-- Start --

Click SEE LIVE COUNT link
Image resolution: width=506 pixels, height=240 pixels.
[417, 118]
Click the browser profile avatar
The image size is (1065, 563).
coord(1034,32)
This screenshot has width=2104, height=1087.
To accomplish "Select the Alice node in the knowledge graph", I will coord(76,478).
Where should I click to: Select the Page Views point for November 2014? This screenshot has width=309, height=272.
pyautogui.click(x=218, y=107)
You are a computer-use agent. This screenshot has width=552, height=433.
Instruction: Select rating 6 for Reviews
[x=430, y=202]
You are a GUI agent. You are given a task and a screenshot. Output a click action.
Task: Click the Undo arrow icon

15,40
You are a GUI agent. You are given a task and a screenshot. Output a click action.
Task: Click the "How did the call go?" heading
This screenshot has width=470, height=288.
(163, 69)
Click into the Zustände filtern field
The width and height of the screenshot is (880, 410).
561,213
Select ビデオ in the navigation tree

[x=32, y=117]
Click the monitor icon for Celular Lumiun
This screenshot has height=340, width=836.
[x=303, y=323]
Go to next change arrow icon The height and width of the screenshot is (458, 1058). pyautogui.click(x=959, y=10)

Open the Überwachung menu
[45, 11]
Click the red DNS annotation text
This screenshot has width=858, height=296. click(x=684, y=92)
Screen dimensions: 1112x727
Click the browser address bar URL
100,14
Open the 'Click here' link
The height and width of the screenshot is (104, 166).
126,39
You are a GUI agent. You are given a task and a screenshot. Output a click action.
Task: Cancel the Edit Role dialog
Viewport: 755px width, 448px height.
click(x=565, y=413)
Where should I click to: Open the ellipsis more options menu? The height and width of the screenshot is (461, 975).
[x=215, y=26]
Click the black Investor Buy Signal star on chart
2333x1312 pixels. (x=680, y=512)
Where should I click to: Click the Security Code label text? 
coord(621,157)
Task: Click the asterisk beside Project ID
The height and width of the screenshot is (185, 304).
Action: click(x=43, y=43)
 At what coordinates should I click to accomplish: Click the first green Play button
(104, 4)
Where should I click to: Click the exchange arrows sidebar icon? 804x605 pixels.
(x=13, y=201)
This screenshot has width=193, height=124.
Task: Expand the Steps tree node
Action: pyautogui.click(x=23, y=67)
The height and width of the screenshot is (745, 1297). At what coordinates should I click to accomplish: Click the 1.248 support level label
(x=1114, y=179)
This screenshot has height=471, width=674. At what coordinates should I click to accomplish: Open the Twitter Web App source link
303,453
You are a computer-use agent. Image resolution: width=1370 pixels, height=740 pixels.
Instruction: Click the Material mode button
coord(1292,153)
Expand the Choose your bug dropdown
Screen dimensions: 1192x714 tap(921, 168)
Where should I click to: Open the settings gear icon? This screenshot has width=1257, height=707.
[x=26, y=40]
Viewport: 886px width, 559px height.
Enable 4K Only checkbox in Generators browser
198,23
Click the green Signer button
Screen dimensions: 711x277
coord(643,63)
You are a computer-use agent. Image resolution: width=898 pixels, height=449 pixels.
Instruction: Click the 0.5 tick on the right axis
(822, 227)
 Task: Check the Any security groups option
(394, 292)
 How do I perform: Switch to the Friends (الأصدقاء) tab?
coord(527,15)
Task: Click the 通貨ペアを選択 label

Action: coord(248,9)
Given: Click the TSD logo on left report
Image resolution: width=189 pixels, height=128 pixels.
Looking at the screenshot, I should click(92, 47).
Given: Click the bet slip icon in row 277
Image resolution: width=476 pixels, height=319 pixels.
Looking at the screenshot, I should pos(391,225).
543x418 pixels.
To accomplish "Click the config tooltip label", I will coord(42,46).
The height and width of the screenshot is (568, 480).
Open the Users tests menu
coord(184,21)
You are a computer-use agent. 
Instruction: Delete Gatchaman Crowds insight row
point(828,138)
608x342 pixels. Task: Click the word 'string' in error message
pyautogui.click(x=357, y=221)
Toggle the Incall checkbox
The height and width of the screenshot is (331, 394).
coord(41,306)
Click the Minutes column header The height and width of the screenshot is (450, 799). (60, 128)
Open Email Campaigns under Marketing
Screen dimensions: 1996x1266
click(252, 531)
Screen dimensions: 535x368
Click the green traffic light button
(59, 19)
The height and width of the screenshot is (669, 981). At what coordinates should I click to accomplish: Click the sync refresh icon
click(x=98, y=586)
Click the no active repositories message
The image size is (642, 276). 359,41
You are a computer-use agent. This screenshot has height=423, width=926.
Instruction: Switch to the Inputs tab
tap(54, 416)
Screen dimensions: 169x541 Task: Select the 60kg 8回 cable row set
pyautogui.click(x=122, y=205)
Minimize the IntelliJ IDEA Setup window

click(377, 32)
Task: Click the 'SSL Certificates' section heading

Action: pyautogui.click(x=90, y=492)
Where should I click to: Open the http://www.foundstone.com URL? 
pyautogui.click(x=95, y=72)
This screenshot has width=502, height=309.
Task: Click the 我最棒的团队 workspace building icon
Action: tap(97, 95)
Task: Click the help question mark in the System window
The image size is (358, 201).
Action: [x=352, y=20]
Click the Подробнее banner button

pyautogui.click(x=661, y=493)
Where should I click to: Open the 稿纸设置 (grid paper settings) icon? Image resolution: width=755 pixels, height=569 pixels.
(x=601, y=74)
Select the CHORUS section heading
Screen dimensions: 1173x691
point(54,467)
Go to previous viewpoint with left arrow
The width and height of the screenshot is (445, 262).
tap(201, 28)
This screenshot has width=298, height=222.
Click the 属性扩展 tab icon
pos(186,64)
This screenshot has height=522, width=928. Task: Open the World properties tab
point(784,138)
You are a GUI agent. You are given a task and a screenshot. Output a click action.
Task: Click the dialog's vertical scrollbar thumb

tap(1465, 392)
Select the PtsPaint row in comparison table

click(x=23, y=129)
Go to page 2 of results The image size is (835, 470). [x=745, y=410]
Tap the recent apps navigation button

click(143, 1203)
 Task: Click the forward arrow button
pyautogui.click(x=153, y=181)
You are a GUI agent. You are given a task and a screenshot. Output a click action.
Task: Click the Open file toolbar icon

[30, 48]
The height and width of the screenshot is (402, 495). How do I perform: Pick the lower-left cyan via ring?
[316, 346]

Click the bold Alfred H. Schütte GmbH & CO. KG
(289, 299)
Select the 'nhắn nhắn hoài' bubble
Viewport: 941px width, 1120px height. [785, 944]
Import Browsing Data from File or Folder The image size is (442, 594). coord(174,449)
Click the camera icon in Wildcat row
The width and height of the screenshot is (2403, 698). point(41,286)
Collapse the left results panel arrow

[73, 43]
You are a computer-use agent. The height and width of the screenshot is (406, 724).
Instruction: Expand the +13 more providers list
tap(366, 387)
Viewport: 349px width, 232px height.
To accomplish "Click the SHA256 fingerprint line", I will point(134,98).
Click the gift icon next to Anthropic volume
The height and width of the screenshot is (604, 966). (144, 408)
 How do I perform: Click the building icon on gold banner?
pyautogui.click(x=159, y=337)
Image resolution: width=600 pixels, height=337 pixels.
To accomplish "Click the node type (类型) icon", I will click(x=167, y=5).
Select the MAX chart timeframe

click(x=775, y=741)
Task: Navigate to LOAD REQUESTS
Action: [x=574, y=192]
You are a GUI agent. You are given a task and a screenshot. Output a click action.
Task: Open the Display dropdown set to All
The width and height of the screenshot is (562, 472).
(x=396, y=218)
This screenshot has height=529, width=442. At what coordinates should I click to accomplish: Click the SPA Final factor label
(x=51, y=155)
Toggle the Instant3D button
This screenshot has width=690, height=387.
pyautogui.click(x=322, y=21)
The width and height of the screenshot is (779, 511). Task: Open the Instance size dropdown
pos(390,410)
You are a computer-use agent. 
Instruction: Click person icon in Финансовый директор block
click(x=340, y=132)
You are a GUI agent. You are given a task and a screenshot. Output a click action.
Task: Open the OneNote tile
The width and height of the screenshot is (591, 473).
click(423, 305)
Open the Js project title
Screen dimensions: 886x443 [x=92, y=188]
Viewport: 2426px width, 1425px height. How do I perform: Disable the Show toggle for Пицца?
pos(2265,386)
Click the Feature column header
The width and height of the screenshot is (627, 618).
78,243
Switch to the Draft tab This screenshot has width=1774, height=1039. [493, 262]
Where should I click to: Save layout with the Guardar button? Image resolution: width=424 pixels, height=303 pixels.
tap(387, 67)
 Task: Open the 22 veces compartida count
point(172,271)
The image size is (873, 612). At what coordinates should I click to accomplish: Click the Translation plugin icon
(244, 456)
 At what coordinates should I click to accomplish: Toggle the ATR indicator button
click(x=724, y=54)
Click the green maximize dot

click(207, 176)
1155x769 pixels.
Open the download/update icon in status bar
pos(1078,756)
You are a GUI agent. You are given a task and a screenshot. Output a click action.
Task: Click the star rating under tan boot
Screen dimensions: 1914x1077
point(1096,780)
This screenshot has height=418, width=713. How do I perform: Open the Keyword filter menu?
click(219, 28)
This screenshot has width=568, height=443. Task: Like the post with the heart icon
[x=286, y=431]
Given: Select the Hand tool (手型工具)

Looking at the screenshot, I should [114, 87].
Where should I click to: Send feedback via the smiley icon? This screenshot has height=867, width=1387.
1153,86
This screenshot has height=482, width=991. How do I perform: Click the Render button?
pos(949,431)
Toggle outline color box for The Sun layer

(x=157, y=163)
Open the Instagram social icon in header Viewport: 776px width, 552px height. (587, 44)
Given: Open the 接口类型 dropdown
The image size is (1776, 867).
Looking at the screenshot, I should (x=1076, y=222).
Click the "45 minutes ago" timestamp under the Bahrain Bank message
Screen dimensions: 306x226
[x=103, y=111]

-- End --

DESCRIPTION OF THE TASK:
Rewrite everything in the listing above from the line containing "Given: Click the TSD logo on left report" down to the line containing "I will coord(42,46).", switching "bet slip" to "wager slip" and leaving everything else unchanged.

WORKED ANSWER:
Given: Click the TSD logo on left report
Image resolution: width=189 pixels, height=128 pixels.
Looking at the screenshot, I should click(92, 47).
Given: Click the wager slip icon in row 277
Image resolution: width=476 pixels, height=319 pixels.
Looking at the screenshot, I should pos(391,225).
543x418 pixels.
To accomplish "Click the config tooltip label", I will coord(42,46).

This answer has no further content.